▸ TASK DIRECTIONS: The response should consist solely of the line containing "Screen dimensions: 1512x804" and the lines after it through the end of the listing below, repeated exactly.

DATA SECTION START

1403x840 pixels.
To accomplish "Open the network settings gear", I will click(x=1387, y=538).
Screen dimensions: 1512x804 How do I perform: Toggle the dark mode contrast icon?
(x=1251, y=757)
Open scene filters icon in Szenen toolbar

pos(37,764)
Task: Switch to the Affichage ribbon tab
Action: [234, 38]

DATA SECTION END

▸ COMPLETED EXERCISE:
Screen dimensions: 1512x804 How do I perform: Toggle the dark mode contrast icon?
(x=1251, y=757)
Open scene filters icon in Szenen toolbar

pos(37,764)
Task: Switch to the Affichage ribbon tab
Action: [234, 38]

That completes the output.